### Exercise directions:
Examine the material below. Gather every line in which the string "Diamond" appears.

======

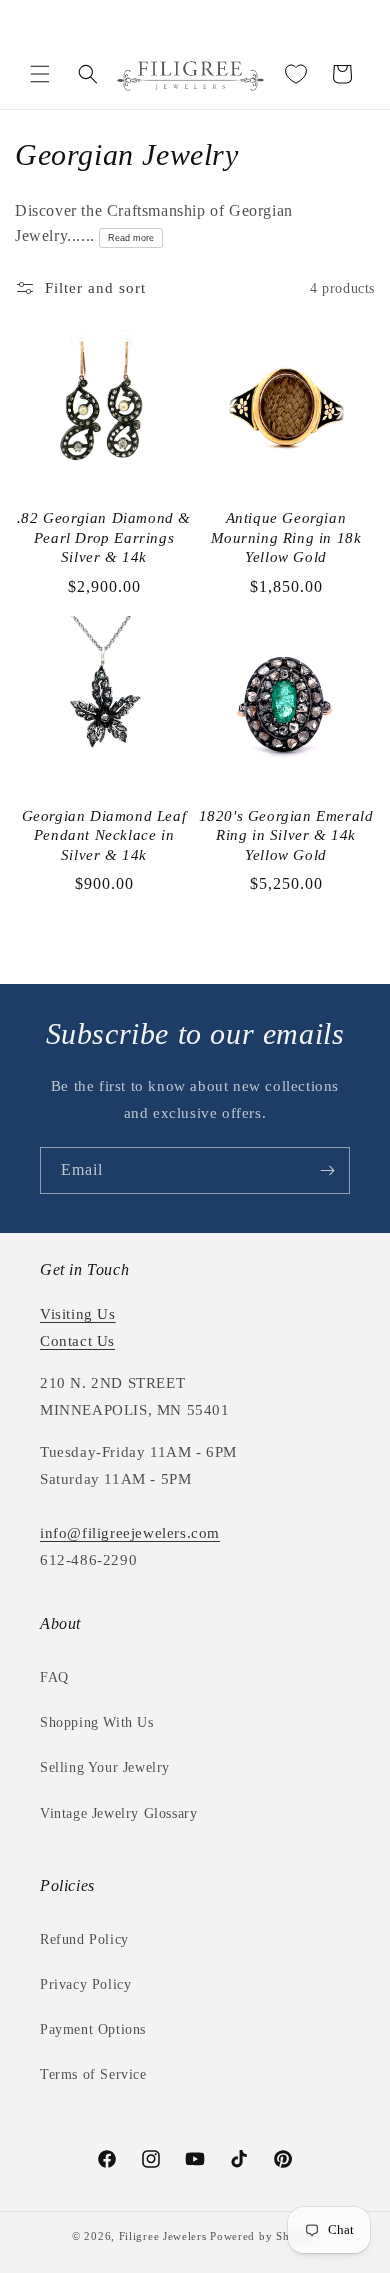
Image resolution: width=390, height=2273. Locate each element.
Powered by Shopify (264, 2236)
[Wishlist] (296, 74)
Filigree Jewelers (163, 2236)
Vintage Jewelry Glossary (118, 1813)
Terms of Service (93, 2074)
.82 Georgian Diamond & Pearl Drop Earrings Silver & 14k (104, 537)
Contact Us (77, 1341)
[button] (40, 74)
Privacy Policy (85, 1984)
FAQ (54, 1677)
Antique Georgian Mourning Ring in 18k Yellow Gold (286, 537)
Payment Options (93, 2029)
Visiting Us (78, 1314)
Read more (131, 238)
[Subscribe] (327, 1170)
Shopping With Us (97, 1722)
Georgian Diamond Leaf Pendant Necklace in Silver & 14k (104, 835)
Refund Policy (84, 1939)
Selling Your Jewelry (105, 1767)
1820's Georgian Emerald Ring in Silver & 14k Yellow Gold (286, 835)
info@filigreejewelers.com (130, 1533)
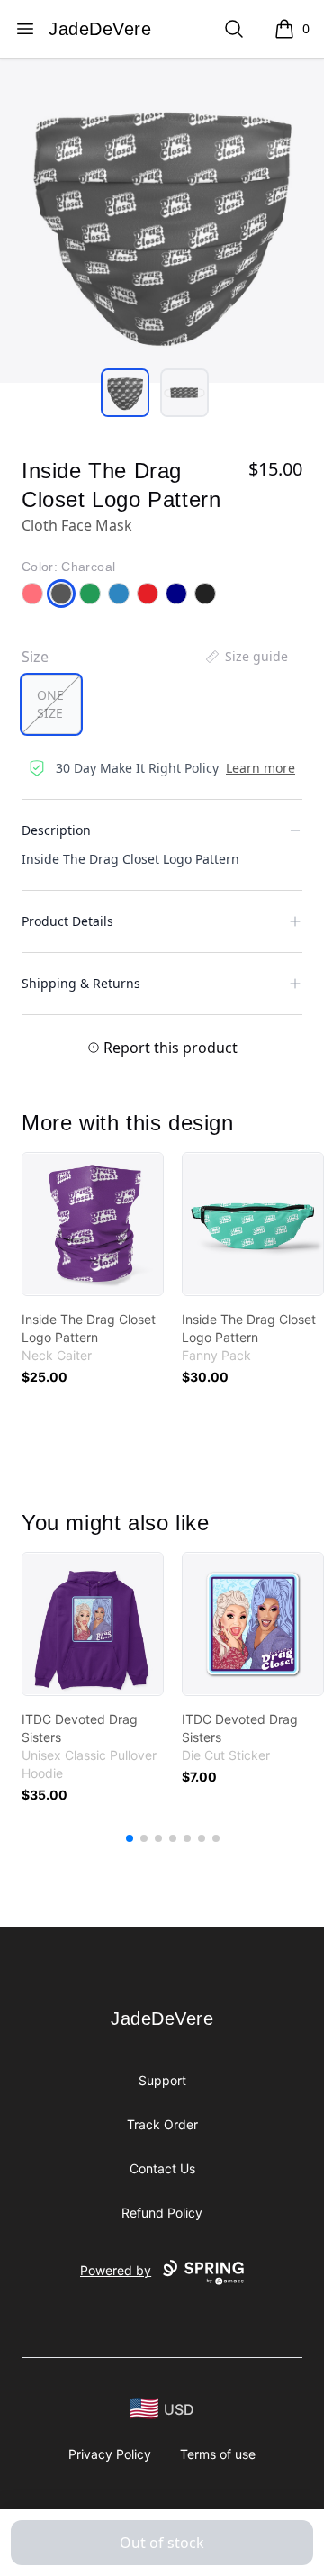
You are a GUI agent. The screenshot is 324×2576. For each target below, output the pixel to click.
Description (56, 830)
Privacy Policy (109, 2454)
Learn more (260, 767)
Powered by (115, 2270)
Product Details (67, 921)
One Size (50, 703)
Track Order (162, 2124)
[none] (245, 657)
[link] (92, 1224)
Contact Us (162, 2168)
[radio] (51, 704)
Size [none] (35, 657)
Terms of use (218, 2454)
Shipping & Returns (81, 983)
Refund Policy (162, 2212)
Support (162, 2080)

======

### Solution to this exercise:
.82 Georgian Diamond & Pearl Drop Earrings Silver & 14k (104, 537)
Georgian Diamond Leaf Pendant Necklace in Silver & 14k (104, 835)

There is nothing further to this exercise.